水曜日の夜の22:30。がらんとした車内。

大好きな端の席に座り、今日の動画を見ながら自分の中で反省会を開いていた。

リハをしている所から、家の最寄りまで電車で30分。立派なマンションだが、実はジャニーズに所属している人が住む、実質の寮である。もちろん、SixTONESも。

マンションには、そういう人たちが集まるため、自主的に練習ができるところが地下にあり、私もそこで夜遅くまでよく練習をしている。

音量を少し小さくしながら、最寄り駅を聞き逃さないよう、でも今日のことが確認できるようにしていた。


時間がたつのはあっという間で、次が最寄り駅だ。

「❋❋❋❋❋駅。お出口は左側です。」

そう言われて、いつものように立とうとしたときだった。

美「え??」

恐れていたことが起きてしまった。

下半身に力が入らず、立ち上がれない。

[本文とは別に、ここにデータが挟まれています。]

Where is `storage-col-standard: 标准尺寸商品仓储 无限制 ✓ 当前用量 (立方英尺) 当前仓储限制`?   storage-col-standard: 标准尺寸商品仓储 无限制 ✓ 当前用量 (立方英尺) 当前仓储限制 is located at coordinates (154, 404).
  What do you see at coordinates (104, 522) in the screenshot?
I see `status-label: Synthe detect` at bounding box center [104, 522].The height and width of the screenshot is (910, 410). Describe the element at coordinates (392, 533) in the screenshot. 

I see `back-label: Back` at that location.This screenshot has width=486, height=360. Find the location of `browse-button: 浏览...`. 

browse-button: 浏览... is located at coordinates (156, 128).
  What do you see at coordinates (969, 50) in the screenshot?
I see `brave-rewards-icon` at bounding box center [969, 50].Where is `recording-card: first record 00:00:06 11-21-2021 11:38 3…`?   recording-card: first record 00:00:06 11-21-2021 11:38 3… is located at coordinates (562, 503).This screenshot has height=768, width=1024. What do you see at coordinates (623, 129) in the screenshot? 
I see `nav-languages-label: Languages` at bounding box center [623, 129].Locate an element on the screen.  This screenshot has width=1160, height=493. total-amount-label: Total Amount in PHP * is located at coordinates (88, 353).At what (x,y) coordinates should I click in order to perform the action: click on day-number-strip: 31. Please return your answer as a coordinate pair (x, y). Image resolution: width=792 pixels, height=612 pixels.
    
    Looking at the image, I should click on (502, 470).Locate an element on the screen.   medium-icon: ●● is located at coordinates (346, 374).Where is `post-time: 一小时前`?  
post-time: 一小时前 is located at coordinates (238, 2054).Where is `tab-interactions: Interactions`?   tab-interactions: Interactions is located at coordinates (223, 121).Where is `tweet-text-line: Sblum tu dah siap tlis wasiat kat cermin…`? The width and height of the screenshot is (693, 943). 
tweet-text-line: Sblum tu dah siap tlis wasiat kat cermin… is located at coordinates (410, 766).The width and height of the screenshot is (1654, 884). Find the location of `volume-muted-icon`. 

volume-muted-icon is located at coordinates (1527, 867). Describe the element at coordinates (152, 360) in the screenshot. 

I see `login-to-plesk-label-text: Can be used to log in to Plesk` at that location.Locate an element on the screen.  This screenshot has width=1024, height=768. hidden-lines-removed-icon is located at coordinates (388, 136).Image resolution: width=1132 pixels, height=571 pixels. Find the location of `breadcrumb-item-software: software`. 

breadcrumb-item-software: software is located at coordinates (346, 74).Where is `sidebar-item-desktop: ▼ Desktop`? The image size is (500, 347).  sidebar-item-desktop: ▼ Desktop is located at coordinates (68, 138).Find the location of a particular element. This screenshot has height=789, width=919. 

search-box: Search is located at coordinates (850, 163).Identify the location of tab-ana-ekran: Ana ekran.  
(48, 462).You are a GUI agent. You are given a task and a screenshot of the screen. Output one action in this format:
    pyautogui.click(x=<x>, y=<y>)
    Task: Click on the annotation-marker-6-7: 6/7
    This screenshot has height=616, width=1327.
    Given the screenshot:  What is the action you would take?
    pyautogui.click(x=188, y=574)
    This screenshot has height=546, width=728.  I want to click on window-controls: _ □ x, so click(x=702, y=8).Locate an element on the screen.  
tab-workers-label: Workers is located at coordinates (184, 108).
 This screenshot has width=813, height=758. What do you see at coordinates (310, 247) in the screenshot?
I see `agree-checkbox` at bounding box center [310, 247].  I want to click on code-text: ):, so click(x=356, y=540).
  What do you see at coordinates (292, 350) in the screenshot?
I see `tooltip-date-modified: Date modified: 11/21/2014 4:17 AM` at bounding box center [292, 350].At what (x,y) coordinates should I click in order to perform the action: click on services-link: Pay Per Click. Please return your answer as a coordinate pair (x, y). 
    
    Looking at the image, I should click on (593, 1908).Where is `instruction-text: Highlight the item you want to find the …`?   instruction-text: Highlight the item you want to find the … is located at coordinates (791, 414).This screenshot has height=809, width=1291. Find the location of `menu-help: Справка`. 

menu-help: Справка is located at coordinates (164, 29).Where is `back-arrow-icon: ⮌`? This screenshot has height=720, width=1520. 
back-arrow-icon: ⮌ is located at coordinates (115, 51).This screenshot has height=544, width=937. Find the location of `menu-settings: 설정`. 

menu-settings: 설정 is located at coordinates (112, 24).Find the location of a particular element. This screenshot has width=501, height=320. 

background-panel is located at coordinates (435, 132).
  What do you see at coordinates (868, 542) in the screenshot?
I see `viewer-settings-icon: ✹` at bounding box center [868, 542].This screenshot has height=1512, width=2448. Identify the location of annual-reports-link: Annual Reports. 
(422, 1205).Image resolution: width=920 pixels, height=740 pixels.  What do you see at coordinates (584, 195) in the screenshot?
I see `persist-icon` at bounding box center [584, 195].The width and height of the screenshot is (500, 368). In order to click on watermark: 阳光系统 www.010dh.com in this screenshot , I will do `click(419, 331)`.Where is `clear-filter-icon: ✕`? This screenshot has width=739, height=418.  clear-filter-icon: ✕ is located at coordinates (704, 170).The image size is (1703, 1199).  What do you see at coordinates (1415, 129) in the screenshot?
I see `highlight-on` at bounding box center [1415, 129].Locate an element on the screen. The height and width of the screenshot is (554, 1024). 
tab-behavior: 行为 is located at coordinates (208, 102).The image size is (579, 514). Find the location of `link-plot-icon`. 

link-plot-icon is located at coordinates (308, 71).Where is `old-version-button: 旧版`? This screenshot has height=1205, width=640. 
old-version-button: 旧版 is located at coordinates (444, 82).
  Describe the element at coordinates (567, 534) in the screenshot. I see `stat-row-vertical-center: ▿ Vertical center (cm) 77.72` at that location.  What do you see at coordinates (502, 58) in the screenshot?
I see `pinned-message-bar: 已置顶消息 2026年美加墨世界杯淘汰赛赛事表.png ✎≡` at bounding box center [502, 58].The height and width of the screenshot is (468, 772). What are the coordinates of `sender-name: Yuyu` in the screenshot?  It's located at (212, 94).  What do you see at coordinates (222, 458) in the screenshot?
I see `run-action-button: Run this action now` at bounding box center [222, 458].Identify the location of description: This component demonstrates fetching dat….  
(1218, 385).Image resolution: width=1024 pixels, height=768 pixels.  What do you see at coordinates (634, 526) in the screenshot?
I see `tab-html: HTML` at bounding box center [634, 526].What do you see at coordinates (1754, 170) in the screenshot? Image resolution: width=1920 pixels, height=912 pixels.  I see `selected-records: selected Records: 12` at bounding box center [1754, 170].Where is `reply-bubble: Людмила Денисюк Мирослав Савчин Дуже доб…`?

左にある棒を掴んで、力をなんとかそちらにかけても、立ち上がることができない。


美「っ!!ん!!なん、で………。」


最寄り駅の発車時間となり、ドアが閉まる。

次の駅に絶対降りよう。そう重って何度も何度も立ち上がろうとしても試みる。


それを繰り返し、ようやく立てたときには最寄りから5つ先の駅になってしまった。

すぐ電車から降り、反対のホームに歩く。


もう、恐怖で唇が真っ青になっていただろう。

私の体に何が起こっているの??

怖い。怖いよ。

そう思い、きょものラインを開いて、電話ボタンを押そうとするが、

美「心配かけたくないな。」

そう思い、画面を閉じる。

最寄り駅につき、駅から徒歩10分の自分のマンションに戻る。

誰にも会いたくない。だって、先に帰ったのに、ここで会ったら怪しまれる。

美「あっ………」

数メートル先には、みんなが見える。

どうにか気付かれないように、エレベーターに乗り込み、自分の部屋に帰った。

そして、マネージャーに

〘明日、ちょっと病院に行きたいので、リハお休みします。ご迷惑おかけします。よろしくおねがいします。〙

そう送って、深い眠りについた。

何でもありませんように。みんなと無事デビューできますように。

何度も何度も星に願いごとをしながら、いつの間にか瞼が落ち、眠りについた。